~ Nationality: United States ~

Interstates and States of Grief by Phil and Angela Rockstroh

This blew me away. The Rockstrohs have produced a searing videopoem in the style of a political documentary weaving together American militarism, consumerism, capitalism and the interstate highway system without ever getting too preachy for my taste, somehow. Here’s the description at Vimeo:

On US Interstates, we meet the US empire coming towards us. In this evocative video, we meet confederate ghosts and demons of consumer emptiness. We travel down the highway, propelled by engines of extinction, towards empire’s end, where we find ourselves bearing much grief yet are stranded amid ferocious beauty.

I queried Phil about whether he was O.K. with my characterizing the script as a poem, and how their collaboration worked. He wrote: “You can describe the work as a spoken word piece or a long poem if it suits you. That is what I was going for when I wrote the script. And, yes, please, credit Angela and me as the filmmakers. We co-directed and collaborated on the imagery therein, and Angela has the mastery of the technology involved to create the evocative visuals.”

Phil Rockstroh is a poet, lyricist, and essayist, published widely across the progressive internet. Angela Tyler-Rockstroh is a broadcast designer/animator who currently works with HBO. She has worked with major networks such as the Cartoon Network, Disney Channel, and PBS, as well as with Michael Moore on his documentaries Fahrenheit 911 and Sicko.

The Exile’s Track by Marly Youmans

Marly reads a poem from The Throne of Psyche, just out from Mercer University Press. Film and music by Paul Digby.

Dupont Circle, 3 A.M. by Raymond Luczak

Another sign-language “reading” by poet and filmmaker Raymond Luczak. He notes at YouTube that the music was composed especially for the video by John Stutte. The book is available from Sibling Rivalry Press.

Portland by Charly “the city mouse” Fasano

Video and poem both by the wildly creative Mr. Fasano. I liked the minimalist approach here, bolstered by the effective cello accompaniment from Anna Mascorella.

Your Oyster by Hannah Stephenson

Video, poem, and music by Hannah Stephenson, who blogged about it briefly at The Storialist.

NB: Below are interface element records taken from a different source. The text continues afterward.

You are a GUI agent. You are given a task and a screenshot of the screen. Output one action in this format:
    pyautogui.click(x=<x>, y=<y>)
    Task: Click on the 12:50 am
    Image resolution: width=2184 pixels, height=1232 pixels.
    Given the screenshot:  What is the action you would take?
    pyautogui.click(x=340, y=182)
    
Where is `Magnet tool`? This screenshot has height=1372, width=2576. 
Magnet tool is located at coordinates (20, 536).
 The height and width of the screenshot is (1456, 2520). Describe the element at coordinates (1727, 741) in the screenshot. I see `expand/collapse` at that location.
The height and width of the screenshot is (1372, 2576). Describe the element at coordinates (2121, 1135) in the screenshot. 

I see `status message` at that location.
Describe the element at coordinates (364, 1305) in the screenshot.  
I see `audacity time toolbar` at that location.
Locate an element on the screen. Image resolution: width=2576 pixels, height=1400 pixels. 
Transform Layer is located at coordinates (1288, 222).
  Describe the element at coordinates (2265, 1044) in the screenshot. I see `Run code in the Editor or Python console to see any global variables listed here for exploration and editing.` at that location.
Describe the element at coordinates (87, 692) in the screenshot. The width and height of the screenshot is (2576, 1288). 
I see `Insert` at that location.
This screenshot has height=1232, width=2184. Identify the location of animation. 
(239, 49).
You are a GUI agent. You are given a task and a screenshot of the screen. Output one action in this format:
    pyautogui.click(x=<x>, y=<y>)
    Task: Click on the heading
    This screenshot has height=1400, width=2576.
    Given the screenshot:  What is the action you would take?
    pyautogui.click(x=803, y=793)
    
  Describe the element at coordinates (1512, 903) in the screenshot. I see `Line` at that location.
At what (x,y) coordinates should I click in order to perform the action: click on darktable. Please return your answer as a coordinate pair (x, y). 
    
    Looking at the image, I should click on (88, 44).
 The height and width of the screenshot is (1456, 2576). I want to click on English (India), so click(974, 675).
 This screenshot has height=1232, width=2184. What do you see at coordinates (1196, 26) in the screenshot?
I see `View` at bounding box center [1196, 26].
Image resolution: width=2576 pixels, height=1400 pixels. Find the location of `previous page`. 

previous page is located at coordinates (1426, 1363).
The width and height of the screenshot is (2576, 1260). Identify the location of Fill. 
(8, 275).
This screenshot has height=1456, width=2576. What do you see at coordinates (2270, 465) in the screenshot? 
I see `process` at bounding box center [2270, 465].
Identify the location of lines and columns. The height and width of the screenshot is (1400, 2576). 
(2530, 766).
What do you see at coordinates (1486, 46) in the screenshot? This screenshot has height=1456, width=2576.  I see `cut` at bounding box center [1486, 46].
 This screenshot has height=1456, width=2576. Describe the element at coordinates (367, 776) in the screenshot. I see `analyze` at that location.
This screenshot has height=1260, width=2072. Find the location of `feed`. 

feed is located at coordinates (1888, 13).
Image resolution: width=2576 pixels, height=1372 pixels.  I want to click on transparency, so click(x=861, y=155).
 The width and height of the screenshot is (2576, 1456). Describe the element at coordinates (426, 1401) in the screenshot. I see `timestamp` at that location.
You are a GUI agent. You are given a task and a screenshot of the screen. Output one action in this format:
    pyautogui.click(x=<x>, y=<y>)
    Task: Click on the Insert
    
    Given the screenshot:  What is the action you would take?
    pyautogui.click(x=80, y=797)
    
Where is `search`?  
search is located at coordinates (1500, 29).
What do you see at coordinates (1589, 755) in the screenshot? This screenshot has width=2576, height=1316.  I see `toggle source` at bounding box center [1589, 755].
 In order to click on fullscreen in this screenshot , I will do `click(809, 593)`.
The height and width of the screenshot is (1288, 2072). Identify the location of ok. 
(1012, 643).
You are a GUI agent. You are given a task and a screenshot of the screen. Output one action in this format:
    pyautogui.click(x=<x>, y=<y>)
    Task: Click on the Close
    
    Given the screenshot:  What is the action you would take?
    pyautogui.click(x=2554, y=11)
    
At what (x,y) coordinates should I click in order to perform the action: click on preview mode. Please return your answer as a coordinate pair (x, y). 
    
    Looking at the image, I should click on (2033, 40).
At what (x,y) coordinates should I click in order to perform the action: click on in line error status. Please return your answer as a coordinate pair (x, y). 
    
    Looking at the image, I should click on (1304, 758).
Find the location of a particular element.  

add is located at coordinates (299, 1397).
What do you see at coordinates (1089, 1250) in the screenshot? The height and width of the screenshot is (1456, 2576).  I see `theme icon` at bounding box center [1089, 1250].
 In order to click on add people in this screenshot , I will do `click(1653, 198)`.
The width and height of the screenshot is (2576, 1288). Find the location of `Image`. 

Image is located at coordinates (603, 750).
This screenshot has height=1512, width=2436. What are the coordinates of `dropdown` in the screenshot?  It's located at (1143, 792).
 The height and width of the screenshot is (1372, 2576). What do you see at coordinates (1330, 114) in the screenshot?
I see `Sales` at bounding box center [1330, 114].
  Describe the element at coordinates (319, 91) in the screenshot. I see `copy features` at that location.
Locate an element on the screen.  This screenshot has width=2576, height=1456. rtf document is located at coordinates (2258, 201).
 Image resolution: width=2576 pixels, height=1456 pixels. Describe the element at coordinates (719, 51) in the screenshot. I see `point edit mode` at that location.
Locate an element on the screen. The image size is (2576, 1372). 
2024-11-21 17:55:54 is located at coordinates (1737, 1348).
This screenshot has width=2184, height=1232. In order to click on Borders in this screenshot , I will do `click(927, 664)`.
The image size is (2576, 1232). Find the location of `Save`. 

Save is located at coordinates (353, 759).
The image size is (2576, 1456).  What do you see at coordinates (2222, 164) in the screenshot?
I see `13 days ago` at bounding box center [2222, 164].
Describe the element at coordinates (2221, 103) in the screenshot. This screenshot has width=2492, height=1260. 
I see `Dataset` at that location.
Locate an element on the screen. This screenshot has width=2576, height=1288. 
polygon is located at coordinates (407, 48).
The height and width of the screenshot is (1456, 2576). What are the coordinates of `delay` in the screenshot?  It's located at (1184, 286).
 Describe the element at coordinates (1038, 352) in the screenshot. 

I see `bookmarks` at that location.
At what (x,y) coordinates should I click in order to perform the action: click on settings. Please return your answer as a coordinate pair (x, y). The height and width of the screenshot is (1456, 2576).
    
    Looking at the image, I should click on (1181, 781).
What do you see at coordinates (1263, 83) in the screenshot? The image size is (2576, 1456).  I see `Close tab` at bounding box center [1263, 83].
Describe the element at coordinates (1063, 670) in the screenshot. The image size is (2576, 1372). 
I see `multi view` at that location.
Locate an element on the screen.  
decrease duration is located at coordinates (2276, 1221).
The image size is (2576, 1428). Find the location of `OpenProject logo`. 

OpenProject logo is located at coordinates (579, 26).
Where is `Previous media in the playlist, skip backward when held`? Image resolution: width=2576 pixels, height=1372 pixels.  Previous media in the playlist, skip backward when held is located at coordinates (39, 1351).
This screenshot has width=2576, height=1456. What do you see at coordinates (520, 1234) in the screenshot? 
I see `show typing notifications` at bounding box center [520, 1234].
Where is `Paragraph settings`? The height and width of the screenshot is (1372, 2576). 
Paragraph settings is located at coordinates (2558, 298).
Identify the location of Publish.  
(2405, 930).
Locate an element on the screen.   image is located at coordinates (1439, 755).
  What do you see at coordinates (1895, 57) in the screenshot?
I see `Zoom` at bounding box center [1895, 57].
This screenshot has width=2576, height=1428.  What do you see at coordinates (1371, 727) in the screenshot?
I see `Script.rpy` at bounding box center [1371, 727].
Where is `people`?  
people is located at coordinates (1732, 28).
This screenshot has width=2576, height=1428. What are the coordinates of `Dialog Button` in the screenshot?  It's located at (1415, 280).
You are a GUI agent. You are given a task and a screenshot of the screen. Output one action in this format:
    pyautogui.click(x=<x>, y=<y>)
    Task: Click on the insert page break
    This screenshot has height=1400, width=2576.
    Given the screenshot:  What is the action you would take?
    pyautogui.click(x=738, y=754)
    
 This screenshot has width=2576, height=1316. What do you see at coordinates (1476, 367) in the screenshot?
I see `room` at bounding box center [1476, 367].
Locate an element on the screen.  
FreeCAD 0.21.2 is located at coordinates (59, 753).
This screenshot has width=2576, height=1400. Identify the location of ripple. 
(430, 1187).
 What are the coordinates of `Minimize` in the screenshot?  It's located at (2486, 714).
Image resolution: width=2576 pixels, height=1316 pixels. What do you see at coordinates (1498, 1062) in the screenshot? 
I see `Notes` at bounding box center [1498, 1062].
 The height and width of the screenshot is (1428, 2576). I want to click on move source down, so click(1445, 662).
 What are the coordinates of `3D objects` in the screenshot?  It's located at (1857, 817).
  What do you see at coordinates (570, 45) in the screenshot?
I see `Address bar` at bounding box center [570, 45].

I’m Sorry I Missed Your Birthday Party by Zachary Schomburg

I keep forgetting to revisit Zachary Schomburg’s Vimeo archives and grab the videos I haven’t shared here yet. This one’s a wonderfully mysterious, brief film with an insanely meta beginning. The poem is from Schomburg’s collection Scary, No Scary.

hollow by Peter Stephens

A Moving Poems production, with the cooperation of Nic S. at Whale Sound, who agreed to let me use her reading for the soundtrack, and the author, who perhaps unwisely gave his permission without any constraints whatsoever. Read Peter’s original text at his blog, Slow Reads. I think it’s a spectacular poem, and I hope my video does it justice — or at least excites interest in the poet and the reader.

I found the rest of the soundtrack at ccMixter, and a public-domain film to poach footage from at the Prelinger Archives (just two of the many online resources I’ve found for videopoem makers — check out the whole list).

Mashup: Kiss by Paul Portugés

Paul Portugés wrote the words and screenplay, and Cecil Hirvi supplied machinima/mashup and music, and well as providing the avatar for one of the three actors in Second Life.

A Fire in Ice by Marly Youmans

Paul Digby designed and created this video, which I am slotting into the “concrete poetry” category (even though the text is in rhyming couplets) on the strength of its last few seconds, which to me also perform the essential function of suggesting additional meanings beyond those immediately obvious in the text itself. Marly Youmans reads her poem, which is from her new collection The Throne of Psyche.

My Love for You is So Embarrassingly by Todd Boss

Deb Kirkeeide designed and animated this motionpoem for a poem by Todd Boss.

Fearless Laughter: Yusef Komunyakaa’s Advice to Young Poets

A video created by Sampsonia Way magazine for Rattapallax. Komunyakaa was interviewed by Elizabeth Hoover, and the video production and editing are by Glen Wood.

Walking & Falling by Laurie Anderson

The video is titled “Step,” filmed by Pascal Rekoert and released as a podcast by NYC’s Flexicurve Dance Company in 2008. Anderson recorded the spoken-word piece for her 1982 album Big Science, and that’s the recording featured here.